Tuesday, August 21st, 2007

If you love the messiness that is the sprawl of information on the World Wide Web, then read “Everything Is Miscellaneous,” by David Weinberger. If you hate that messiness, you should read the book, too. It’ll teach you a few things.

Weinberger describes how the nonhierarchical, unfiltered, near-chaos of blogs, wikis, Amazon playlists and Digg rankings offers us far more possibilities to learn, engage and converse than we ever had going to neatly-organized libraries and reading our local newspaper. (Disclosure: I happen to like blogs. And newspapers too.)

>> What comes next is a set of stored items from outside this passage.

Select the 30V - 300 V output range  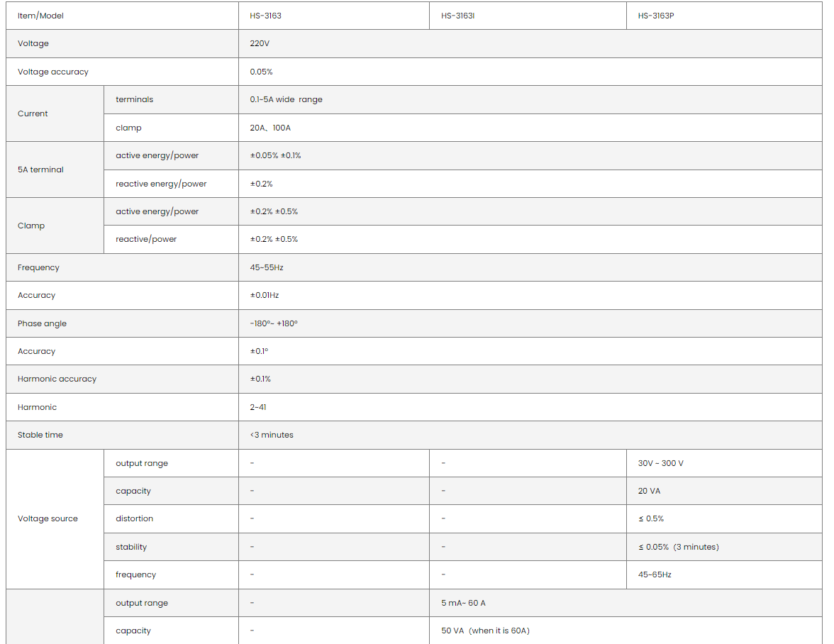[x=660, y=463]
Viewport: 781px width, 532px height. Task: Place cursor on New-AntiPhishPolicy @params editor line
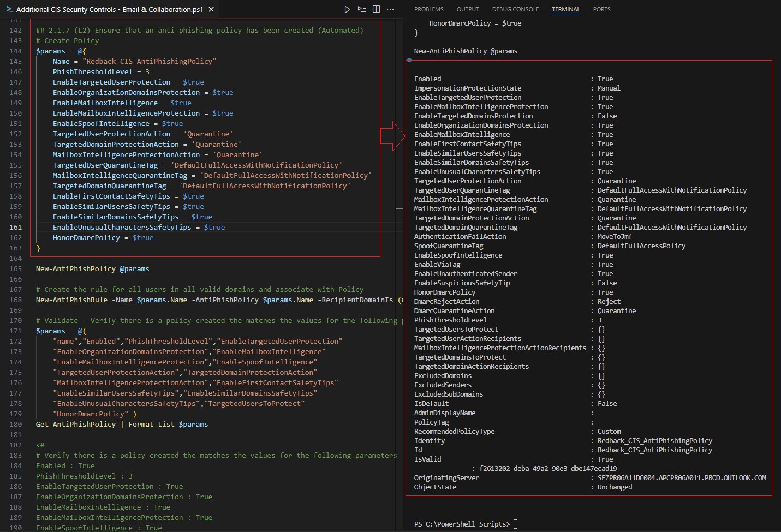[x=92, y=269]
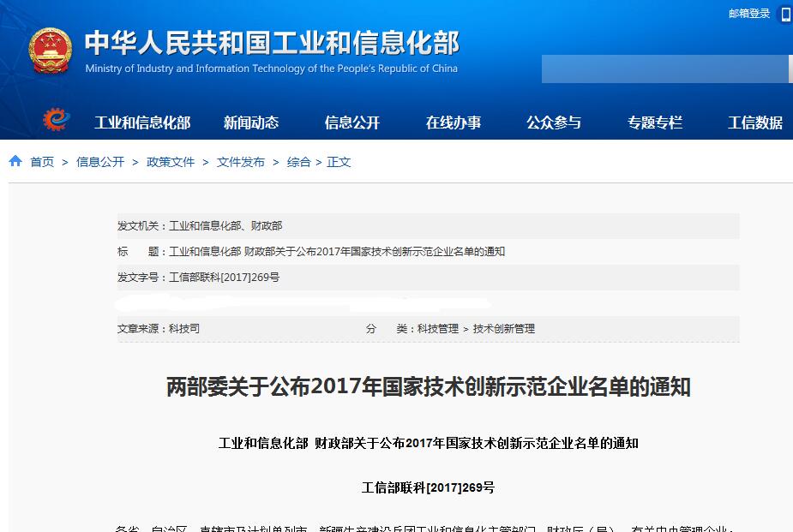Click inside the site search box

pos(664,69)
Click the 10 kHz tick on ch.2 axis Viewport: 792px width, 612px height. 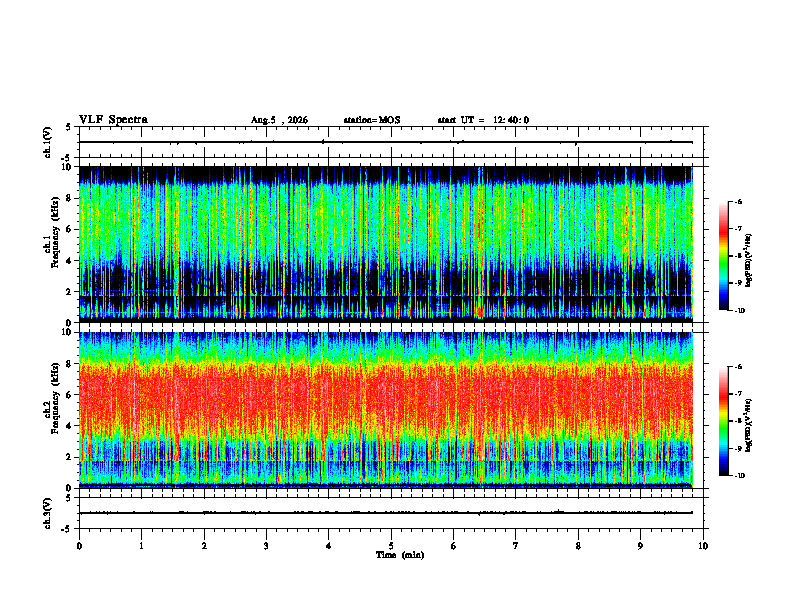tap(67, 332)
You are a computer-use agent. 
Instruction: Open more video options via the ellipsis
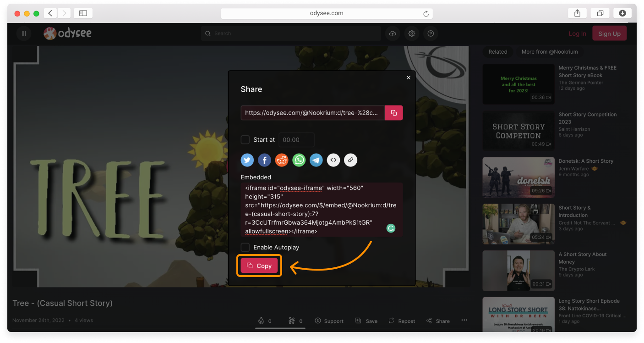pos(464,321)
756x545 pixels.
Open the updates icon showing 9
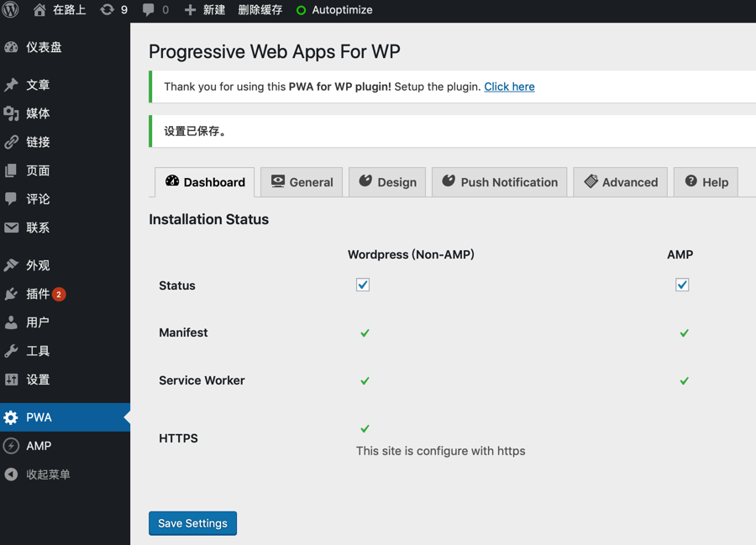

One concept discussed in “Everything Is Miscellaneous” is “social knowing,” in which “connections among people help guide what the group learns and knows.” Via the range of comments on a blog post, or the discussion page on a Wikipedia entry, the reader can absorb the information in a posting, plus an array of opinions about it–some nutty, some profound, all passionate. Hyperlinks can lead the reader to source material, and she can draw her own conclusions about the opinions in the text. All in all, there’s the ability for a reader to deepen the context, almost infinitely, when gathering information on the Web. And therefore the possibilities to study and grow are similarly endless.

In this Weinberger echoes Richard Ogle in “Smart World,” who argued that creative leaps were enabled by the environment in which the creator lived and worked–his world helped think for him. Picasso in creating Cubism had the museums of Paris and dialogue and competition from collaborators such as Braque.

Whereas we’ve got pretty much the whole world available from our laptop. Who can say what we can do with it?